Üstte belirtilen vahşetin doğrudan sorumlu kişileri Saddam Hüseyin ve Ali Hasan el-Mecid insanlığa karşı işledikleri suçlardan dolayı idam edilmiştir.
Ancak bu ileride başka bir katliam veya vahşetin işlenmeyeceği anlamına gelmemektedir; o yüzden Ortadoğu coğrafyasının kendi sınırları içerisinde niçin Saddam gibi despotlar ve diktatörler çıkardığı sorusunun, bu coğrafyada insanca yaşamaya çalışan herkesin yüzleşmesi gereken bir soru(n) olduğunu düşünüyorum. Ortadoğu coğrafyasında yaşanan her katliamın arkasında sadece Batılı dış güçlerin olduğu tezi eksik ve sorunlu bir yaklaşımdır.
Ortadoğu bölgesindeki yozlaşmanın ve despotluk özentisi liderlerin bu kadar bol olmasını ve yine bu despotluk özentisi liderlerin insanları özellikle İslam’ın kutsal değerlerini kullanarak birbirine düşman etmesinin nedenlerini sorgulamadan yapılacak her değerlendirme ileride yaşanması muhtemel başka bir katliamın veya vahşetin habercisi olacaktır.

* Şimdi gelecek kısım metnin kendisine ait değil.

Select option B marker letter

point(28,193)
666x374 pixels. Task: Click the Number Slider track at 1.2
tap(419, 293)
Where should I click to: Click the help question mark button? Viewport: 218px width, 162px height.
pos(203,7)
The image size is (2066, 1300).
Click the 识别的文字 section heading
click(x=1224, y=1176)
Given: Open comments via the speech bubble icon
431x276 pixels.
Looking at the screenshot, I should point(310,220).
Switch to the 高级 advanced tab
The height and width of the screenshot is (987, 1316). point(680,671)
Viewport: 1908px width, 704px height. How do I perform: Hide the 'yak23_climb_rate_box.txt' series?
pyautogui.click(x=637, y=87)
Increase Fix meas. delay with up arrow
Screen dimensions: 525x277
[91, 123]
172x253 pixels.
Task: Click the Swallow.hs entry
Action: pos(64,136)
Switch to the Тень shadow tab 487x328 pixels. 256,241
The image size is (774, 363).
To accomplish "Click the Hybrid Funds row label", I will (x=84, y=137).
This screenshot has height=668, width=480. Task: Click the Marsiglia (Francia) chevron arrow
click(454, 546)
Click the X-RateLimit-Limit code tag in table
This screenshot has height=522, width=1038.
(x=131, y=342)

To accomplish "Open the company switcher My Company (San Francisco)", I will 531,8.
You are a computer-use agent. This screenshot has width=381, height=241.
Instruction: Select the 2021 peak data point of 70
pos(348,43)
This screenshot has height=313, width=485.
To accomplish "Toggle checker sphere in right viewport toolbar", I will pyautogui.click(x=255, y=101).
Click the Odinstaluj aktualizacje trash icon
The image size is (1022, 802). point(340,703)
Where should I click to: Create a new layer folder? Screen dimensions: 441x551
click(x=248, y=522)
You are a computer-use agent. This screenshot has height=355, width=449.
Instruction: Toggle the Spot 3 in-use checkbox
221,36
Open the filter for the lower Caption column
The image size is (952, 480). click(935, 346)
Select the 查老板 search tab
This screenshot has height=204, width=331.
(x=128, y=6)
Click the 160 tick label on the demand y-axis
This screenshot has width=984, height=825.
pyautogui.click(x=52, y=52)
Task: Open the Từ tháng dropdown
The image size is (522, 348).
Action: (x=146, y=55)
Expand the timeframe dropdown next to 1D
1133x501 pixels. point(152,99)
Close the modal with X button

Saddam, insanlığa karşı işlediği suçlardan dolayı Irak’taki mahkemelerde yargılanırken elinden Kur’an-ı Kerim’i eksik etmemiştir; İslam’a en çok zarar verenlerin, işledikleri katliamları ve vahşetleri İslam’ın kutsal değerleriyle aklamaya çalışan despot liderler olduğunu düşünüyorum.
Ve maalesef bu tarz liderler günümüzde bile insanları dini değerler üzerinden ayrıştırmaya ve zulüm uygulamaya devam etmektedir; o yüzden İslam’ın kutsal kitabi Kur’an-i Kerim ile propaganda yapan liderlerden uzak durmanın faydalı olduğunu düşünüyorum. Buna ek olarak, Allah ile aldatılanlardan olmamak içinRené Descartes'in “düşünüyorum, o halde varım” düsturunu her birimizin hayatın her alanında hatırlamasında fayda var. En nihayetinde ne düşünmeden hareket eden bir insanın ne de sorgulanmadan sürdürülen bir yaşamın anlamı vardır.Altını çizerek ifade etmekte fayda var; adaletsizlikleri, yozlaşmayı, çürümeyi, despotluk özentisinde bulunan liderleri sorgula(ya)mayan, her insan bir gün mutlaka kurulu düzenin hedefi olacaktır.
Son olarak; tarihin en utanç günlerinden birisi olan Halepçe Katliamı sonucunda yaşamını yitirenleri bir kez daha anıyor ve bir daha asla böyle bir acının yaşanmamasını diliyorum.